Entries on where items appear
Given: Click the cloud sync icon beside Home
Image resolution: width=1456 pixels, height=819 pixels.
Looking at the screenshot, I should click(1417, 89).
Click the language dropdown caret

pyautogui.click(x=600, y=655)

■ What you should do
Copy out these records line for line, without changing anything.

■ Result
Given: Click the cloud sync icon beside Home
Image resolution: width=1456 pixels, height=819 pixels.
Looking at the screenshot, I should click(1417, 89).
Click the language dropdown caret

pyautogui.click(x=600, y=655)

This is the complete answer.